7 Kasım 2013 Perşembe

Are you happy?

Ağız tadıyla bi "uff derslerim çok zor; öldüm bittim" diyemiyorum, çünkü etrafim 300-400 kodlu derslerinden, bitirme projelerinden falan bahseden insanlarla dolu; benim minik 101'lerim epey tırt kalıyo takdir edersiniz ki. Ama şu bi gerçek ki, kolay ya da zor, hakkaten çook yoğun günler geçiriyorum. Bi ölçüt ya da kıyaslamaya ihtiyacım da yok çünkü gün içinde yapcaklarımı saat saat düşünüp "Aa yemek yemeye vakit kalmadı lan. Neyse ödev yaparken tost yerim" falan diyosam yoğunumdur bence. Bu yüzdendir ki, özellikle son 1 haftadır kendimden çok yaptıklarımı/yapmam gerekenleri düşünüyorum. Bi yerlere gidiyorum, birileriyle görüşüyorum, bi şeyler yapıyorum ama bunların ne kadarı çok istediğim, ne kadarı yapmam gerektiğini düşündüğüm içgüdüsel şeyler bilmiyorum. Ve yine bu sebeple, bugün tatlış İngilizce hocam "Are you happy?" deyince bi 5 dakka kitlendim. Tamam 5 dakka değildi ama 30 saniye de olsa "Mutlu muyum ki ben? Evet mutluyum abi; niye olmıyım ki, yoruluyorum falan ama hayatımda her şey baya düzgün gidiyo, eğleniyorum da, mutlu olmalıyım o halde" diye düşündüm. Adamcağız içsel yolculuğa çıktığımı fark etti mi bilmem, "Are you happy with your paper" diye ödevde kaynak olarak kullanmayı düşündüğüm kağıdı gösterip tekrarladı. Olsun, şu 1 haftada sayesinde kendime 30 saniyelik zaman ayırmış oldum, buna da mutlu oldum.

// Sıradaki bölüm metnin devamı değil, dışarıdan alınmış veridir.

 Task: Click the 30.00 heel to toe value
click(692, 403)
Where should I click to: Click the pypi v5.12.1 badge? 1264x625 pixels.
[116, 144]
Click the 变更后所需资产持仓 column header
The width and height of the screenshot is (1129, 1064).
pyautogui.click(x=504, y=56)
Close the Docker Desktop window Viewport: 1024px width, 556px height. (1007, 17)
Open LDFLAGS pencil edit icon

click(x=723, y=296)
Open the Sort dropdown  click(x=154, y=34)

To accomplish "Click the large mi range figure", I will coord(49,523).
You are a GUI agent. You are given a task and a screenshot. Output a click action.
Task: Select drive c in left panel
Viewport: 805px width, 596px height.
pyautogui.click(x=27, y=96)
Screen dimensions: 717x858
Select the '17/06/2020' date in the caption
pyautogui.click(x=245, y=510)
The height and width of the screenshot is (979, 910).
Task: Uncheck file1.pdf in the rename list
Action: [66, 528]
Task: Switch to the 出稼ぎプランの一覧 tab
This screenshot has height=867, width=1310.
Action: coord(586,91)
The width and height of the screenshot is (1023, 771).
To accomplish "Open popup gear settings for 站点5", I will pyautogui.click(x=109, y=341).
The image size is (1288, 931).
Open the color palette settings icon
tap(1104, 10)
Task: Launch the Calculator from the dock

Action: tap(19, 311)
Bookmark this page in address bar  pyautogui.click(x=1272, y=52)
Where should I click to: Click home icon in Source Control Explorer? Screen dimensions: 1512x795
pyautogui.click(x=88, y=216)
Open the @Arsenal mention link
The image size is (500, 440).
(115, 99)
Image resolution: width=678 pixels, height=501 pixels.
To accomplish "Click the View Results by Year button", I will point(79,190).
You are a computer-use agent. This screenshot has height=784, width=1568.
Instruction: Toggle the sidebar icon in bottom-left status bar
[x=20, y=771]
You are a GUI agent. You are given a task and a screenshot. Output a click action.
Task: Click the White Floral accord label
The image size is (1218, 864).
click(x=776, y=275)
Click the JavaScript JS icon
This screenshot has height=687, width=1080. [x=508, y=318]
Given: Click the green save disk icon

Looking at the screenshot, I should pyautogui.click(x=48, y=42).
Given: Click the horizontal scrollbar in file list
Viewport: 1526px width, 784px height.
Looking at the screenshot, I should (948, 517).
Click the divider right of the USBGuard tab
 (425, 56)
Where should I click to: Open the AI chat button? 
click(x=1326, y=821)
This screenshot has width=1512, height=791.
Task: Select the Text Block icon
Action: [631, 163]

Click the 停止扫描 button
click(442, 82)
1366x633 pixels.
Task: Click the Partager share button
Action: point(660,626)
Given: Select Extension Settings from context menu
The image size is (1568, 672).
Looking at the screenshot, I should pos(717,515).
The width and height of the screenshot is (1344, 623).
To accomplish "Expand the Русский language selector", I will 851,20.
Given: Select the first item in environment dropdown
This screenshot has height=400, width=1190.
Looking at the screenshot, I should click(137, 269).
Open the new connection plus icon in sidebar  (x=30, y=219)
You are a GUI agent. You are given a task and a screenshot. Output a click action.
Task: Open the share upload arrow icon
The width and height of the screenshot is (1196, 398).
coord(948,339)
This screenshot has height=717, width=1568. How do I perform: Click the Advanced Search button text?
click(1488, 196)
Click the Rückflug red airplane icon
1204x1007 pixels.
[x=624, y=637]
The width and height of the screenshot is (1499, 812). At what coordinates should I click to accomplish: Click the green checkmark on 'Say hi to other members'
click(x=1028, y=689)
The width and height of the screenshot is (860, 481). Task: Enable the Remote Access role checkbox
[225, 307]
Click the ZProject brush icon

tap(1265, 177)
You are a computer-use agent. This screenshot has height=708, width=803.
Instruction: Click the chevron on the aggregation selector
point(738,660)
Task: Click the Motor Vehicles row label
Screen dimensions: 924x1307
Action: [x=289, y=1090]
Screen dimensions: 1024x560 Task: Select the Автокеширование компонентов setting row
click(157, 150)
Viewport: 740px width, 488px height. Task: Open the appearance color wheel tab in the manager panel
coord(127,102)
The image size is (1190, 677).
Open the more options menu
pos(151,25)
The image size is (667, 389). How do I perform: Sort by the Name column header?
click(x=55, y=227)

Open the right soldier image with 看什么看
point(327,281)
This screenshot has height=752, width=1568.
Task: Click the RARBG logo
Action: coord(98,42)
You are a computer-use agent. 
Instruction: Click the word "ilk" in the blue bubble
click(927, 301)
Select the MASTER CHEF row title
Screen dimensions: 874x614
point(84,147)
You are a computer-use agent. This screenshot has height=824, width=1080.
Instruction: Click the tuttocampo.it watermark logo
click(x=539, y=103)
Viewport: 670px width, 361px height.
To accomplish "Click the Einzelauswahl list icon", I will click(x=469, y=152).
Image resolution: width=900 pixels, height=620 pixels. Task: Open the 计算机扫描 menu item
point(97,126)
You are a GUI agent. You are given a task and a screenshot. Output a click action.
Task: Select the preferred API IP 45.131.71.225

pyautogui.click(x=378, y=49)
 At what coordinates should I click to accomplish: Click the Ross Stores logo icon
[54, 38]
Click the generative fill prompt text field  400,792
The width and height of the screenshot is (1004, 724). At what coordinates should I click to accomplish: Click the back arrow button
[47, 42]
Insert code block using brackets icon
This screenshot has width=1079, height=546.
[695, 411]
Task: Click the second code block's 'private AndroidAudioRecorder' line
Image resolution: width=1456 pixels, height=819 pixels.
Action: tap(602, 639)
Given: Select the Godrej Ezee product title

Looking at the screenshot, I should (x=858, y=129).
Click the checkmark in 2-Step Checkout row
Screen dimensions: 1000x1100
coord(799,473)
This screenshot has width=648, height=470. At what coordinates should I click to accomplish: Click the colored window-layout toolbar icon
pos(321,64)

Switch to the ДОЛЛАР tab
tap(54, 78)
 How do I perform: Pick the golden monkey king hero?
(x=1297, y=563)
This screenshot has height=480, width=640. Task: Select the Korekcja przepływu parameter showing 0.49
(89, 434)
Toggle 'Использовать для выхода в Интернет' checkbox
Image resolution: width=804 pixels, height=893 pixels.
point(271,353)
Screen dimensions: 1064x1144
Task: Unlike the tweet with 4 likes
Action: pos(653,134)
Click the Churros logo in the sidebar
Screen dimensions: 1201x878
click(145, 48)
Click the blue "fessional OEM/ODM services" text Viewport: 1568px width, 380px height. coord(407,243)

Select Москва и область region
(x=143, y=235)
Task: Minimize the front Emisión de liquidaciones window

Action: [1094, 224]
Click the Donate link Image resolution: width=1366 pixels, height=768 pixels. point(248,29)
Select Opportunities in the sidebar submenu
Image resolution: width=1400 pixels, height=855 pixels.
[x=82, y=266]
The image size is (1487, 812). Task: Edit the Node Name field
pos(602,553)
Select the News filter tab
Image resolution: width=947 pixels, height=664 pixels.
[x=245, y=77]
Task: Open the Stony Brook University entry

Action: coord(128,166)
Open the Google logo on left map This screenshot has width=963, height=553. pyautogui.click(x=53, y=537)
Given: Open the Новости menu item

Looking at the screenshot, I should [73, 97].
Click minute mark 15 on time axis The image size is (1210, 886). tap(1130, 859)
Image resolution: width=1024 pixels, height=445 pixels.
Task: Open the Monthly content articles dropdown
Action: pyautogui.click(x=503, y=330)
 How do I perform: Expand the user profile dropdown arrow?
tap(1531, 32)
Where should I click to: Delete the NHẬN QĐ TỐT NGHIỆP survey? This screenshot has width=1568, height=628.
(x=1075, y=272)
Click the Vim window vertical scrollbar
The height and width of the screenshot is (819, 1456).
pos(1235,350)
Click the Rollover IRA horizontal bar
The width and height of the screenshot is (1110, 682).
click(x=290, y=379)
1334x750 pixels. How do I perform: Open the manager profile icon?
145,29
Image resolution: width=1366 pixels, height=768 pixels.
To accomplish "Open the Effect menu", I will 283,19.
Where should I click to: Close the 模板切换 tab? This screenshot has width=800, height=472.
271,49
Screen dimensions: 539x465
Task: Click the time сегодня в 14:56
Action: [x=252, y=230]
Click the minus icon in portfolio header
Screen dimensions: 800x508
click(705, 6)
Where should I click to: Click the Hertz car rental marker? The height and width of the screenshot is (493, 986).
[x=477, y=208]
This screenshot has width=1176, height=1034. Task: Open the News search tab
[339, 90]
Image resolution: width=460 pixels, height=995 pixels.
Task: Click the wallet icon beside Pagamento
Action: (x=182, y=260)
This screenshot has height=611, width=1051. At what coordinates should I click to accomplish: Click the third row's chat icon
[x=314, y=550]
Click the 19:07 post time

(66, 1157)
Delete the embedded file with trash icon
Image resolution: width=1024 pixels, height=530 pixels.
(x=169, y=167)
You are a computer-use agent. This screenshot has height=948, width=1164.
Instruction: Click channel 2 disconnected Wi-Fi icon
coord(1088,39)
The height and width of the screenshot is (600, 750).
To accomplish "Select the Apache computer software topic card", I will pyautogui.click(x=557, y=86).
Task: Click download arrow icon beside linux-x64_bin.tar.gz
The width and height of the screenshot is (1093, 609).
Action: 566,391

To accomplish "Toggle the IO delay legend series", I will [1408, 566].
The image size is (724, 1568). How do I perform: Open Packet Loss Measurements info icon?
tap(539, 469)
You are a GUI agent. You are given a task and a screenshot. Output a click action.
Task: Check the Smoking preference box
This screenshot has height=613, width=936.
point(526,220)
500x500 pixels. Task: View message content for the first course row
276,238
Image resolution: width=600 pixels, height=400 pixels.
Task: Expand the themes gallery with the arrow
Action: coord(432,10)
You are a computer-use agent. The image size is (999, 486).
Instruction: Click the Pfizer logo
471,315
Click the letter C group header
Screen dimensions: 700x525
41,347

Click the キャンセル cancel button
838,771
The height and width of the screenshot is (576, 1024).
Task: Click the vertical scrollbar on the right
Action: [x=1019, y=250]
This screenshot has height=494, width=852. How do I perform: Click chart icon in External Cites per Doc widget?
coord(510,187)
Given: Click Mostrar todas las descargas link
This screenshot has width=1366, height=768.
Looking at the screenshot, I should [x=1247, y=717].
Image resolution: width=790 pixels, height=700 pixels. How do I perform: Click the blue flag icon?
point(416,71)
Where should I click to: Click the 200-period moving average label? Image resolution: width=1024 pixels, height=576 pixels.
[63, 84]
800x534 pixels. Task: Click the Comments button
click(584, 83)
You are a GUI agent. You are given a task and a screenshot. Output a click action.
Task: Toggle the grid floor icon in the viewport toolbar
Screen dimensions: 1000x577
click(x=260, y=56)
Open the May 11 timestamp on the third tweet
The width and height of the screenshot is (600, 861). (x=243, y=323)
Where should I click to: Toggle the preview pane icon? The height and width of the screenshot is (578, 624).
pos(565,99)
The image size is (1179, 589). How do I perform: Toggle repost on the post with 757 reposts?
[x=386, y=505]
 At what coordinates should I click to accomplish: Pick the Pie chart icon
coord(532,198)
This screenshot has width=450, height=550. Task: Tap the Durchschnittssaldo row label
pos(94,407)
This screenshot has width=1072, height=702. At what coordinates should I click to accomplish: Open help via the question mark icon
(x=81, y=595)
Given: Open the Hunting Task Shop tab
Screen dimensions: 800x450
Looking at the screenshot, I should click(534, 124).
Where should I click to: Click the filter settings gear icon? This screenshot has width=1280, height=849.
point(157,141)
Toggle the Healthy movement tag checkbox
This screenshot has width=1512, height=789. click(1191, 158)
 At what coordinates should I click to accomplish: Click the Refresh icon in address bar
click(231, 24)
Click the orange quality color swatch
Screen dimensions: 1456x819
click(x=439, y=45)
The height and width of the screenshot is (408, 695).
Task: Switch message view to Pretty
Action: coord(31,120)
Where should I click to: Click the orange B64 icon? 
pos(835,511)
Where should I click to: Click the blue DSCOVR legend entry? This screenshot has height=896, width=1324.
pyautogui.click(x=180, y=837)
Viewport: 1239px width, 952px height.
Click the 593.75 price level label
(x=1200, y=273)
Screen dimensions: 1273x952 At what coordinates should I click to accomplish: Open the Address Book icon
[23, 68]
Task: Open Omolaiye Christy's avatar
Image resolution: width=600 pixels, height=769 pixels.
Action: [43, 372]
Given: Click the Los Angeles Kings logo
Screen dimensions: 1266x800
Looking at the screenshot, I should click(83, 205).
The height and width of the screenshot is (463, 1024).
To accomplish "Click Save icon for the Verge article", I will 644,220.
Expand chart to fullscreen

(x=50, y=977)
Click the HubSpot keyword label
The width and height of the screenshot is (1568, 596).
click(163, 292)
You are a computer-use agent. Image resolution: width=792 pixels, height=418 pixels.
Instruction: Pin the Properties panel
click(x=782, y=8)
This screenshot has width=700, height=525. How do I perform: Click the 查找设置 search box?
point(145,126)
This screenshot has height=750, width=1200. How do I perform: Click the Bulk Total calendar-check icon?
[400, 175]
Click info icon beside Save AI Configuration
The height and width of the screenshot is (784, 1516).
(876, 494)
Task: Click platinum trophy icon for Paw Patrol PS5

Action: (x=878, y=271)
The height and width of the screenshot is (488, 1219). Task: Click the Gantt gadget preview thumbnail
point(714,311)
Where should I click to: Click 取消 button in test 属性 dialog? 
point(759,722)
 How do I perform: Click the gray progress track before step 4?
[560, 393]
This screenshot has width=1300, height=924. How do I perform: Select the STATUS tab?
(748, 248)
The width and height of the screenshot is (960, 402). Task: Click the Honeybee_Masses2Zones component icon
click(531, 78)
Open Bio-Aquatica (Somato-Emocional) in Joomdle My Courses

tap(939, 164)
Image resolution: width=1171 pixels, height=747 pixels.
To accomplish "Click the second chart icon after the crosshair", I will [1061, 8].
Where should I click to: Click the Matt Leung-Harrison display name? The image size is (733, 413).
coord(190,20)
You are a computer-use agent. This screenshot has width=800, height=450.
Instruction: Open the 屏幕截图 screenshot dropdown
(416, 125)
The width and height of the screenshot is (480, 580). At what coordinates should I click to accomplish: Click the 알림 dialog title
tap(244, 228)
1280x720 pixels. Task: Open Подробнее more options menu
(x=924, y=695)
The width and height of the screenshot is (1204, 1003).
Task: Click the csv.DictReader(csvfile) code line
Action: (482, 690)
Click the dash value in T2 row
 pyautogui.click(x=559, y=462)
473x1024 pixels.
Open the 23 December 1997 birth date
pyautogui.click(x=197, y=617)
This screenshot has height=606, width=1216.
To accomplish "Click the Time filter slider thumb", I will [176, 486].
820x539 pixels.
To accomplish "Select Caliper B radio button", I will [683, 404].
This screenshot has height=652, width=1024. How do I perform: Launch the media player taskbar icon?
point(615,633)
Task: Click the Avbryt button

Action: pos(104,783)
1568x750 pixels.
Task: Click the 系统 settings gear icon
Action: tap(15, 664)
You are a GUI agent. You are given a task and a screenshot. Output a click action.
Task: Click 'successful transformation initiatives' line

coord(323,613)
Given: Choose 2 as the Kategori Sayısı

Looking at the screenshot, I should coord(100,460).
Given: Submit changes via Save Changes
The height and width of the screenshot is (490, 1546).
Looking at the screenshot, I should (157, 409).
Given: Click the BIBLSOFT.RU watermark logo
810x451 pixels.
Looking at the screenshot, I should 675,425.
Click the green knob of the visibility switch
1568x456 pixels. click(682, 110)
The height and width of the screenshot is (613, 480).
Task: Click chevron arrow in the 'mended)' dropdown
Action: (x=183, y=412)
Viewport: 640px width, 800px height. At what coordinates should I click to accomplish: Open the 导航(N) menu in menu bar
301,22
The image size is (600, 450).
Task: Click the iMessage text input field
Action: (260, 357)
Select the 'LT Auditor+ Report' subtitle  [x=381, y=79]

Bizim okulda eğer master ya da doktora yapıyorsan genellikle alanınla ilgili, ama bazen de maalesef adam yokluğundan alanınla alakasız bi dersin asistanı oluyorsun. Benim bi dersimin asistanı da işte böyle "ben nerden bu derse düştüm tanrım" modunda, özünde çok tatlı ama maalesef ders konusunda bilgisi berbat biri. Onun da yapacağı bir şey yok bizim de, derse gelmeden soruları çözüp geldiğini, bize o çözümleri anlattığını ilk haftadan fark ettim de; yine de derste biri asistanın hazırlanıp geldiği sorular hariç bi soru sorunca onun nası kıvrandığını görüp çok üzülüyorum. Hakkaten dalga geçme amaçlı söylemiyorum, orda zor durumda kaldığını görünce gerçekten üzülüyorum. Belki lab'ına dönünce kendi işinde harikalar yaratmaya devam edecek, süper zeki de bi insandır ama bizim sorularımızı çözemiyor, ve bu hem onun ego'sunu hem de bizim bilgimizi epey sarsıyor. Ben bir dönem soru falan sormam, katlanırım katlanmasına da, o da en kısa zamanda bu asistanlıktan kurtulur diye ağaca çaput falan bağlıycam.

Bugün Starbucks'ın yılbaşı konseptli cup'lara geçtiğini, girişe yılbaşı süsü astığını falan görünce anlamsızca neşeli neşeli dolaştım. Daha doğrusu pek de anlamsız sayılmaz, yılbaşı, doğum günü gibi şeyleri oldum olası sevmişimdir, durduk yere eğlenecek bir gün işte, hem ilk kez bu sene bu kadar erkenden, henüz fikir aşamasında olsa da bi yılbaşı planı çıktı, daha nolsun. Üstelik benim gibi bir şeye başlamak ya da önemli bi karar almak için bi başlangıcı, bi dönüm noktasını bekleyen insanlar için yılbaşı ayrıca güzel bi bahane, çünkü "yeni bir yıl"dan daha güzel bi başlangıç noktası düşünemiyorum ben. Eh, yılbaşı kararlarımın kaçını uyguluyorum, 31 Aralık'la 1 Ocak arasında hayatımda ne kadar şey değişiyo orası ayrı konu da, insan heyecanlanıyor yine de. Hı gerçi 1,5-2 ay varken yılbaşı moduna giren Starbucks benden de heyecanlı anlaşılan ama iyi oldu.